Stored data entries

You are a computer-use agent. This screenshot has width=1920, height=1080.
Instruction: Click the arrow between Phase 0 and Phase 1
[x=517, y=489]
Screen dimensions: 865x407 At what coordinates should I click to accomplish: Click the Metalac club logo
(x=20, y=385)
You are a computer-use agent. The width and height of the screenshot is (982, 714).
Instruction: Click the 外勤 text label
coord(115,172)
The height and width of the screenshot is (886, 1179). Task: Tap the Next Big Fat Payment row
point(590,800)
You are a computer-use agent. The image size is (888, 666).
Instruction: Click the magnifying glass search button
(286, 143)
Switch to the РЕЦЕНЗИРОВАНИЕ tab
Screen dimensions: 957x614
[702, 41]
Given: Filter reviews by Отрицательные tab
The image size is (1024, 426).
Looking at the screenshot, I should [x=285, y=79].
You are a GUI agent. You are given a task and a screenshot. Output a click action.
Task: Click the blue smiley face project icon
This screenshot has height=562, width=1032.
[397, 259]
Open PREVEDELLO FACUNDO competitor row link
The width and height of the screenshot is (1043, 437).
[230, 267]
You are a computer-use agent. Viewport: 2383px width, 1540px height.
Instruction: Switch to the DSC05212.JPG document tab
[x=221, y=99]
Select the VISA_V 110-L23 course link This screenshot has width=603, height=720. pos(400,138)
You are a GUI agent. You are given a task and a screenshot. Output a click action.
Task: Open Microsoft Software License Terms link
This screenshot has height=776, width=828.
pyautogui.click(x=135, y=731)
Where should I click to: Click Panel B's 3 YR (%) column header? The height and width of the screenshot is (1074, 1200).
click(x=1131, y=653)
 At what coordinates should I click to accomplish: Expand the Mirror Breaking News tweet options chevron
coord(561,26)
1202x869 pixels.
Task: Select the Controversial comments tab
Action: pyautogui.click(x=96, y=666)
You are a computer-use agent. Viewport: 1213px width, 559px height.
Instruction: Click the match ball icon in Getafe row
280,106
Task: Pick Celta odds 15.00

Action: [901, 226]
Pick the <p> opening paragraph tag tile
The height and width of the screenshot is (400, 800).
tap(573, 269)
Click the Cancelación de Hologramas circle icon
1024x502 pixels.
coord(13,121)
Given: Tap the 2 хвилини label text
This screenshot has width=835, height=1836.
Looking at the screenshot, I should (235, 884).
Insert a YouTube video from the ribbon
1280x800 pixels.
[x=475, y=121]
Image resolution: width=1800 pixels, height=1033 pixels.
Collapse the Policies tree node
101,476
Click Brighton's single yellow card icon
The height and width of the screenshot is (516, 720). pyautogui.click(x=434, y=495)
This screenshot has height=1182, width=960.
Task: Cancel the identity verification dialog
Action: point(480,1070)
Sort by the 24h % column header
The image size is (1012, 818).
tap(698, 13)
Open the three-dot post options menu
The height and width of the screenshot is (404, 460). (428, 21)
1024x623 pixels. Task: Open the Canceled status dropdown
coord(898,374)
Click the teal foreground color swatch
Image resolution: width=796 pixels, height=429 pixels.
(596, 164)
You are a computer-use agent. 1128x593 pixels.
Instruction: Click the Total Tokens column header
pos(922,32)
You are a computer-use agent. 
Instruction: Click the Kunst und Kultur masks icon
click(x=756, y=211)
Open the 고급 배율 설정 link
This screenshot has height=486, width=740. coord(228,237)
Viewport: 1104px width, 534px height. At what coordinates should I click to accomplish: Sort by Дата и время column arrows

* [Activity]:
Write out the data exactly as it stands.

* [Exercise response]:
You are a computer-use agent. This screenshot has width=1920, height=1080.
Instruction: Click the arrow between Phase 0 and Phase 1
[x=517, y=489]
Screen dimensions: 865x407 At what coordinates should I click to accomplish: Click the Metalac club logo
(x=20, y=385)
You are a computer-use agent. The width and height of the screenshot is (982, 714).
Instruction: Click the 外勤 text label
coord(115,172)
The height and width of the screenshot is (886, 1179). Task: Tap the Next Big Fat Payment row
point(590,800)
You are a computer-use agent. The image size is (888, 666).
Instruction: Click the magnifying glass search button
(286, 143)
Switch to the РЕЦЕНЗИРОВАНИЕ tab
Screen dimensions: 957x614
[702, 41]
Given: Filter reviews by Отрицательные tab
The image size is (1024, 426).
Looking at the screenshot, I should [x=285, y=79].
You are a GUI agent. You are given a task and a screenshot. Output a click action.
Task: Click the blue smiley face project icon
This screenshot has height=562, width=1032.
[397, 259]
Open PREVEDELLO FACUNDO competitor row link
The width and height of the screenshot is (1043, 437).
[230, 267]
You are a computer-use agent. Viewport: 2383px width, 1540px height.
Instruction: Switch to the DSC05212.JPG document tab
[x=221, y=99]
Select the VISA_V 110-L23 course link This screenshot has width=603, height=720. pos(400,138)
You are a GUI agent. You are given a task and a screenshot. Output a click action.
Task: Open Microsoft Software License Terms link
This screenshot has height=776, width=828.
pyautogui.click(x=135, y=731)
Where should I click to: Click Panel B's 3 YR (%) column header? The height and width of the screenshot is (1074, 1200).
click(x=1131, y=653)
 At what coordinates should I click to accomplish: Expand the Mirror Breaking News tweet options chevron
coord(561,26)
1202x869 pixels.
Task: Select the Controversial comments tab
Action: pyautogui.click(x=96, y=666)
You are a computer-use agent. Viewport: 1213px width, 559px height.
Instruction: Click the match ball icon in Getafe row
280,106
Task: Pick Celta odds 15.00

Action: [901, 226]
Pick the <p> opening paragraph tag tile
The height and width of the screenshot is (400, 800).
tap(573, 269)
Click the Cancelación de Hologramas circle icon
1024x502 pixels.
coord(13,121)
Given: Tap the 2 хвилини label text
This screenshot has width=835, height=1836.
Looking at the screenshot, I should (235, 884).
Insert a YouTube video from the ribbon
1280x800 pixels.
[x=475, y=121]
Image resolution: width=1800 pixels, height=1033 pixels.
Collapse the Policies tree node
101,476
Click Brighton's single yellow card icon
The height and width of the screenshot is (516, 720). pyautogui.click(x=434, y=495)
This screenshot has height=1182, width=960.
Task: Cancel the identity verification dialog
Action: point(480,1070)
Sort by the 24h % column header
The image size is (1012, 818).
tap(698, 13)
Open the three-dot post options menu
The height and width of the screenshot is (404, 460). (428, 21)
1024x623 pixels. Task: Open the Canceled status dropdown
coord(898,374)
Click the teal foreground color swatch
Image resolution: width=796 pixels, height=429 pixels.
(596, 164)
You are a computer-use agent. 1128x593 pixels.
Instruction: Click the Total Tokens column header
pos(922,32)
You are a computer-use agent. 
Instruction: Click the Kunst und Kultur masks icon
click(x=756, y=211)
Open the 고급 배율 설정 link
This screenshot has height=486, width=740. coord(228,237)
Viewport: 1104px width, 534px height. At what coordinates should I click to accomplish: Sort by Дата и время column arrows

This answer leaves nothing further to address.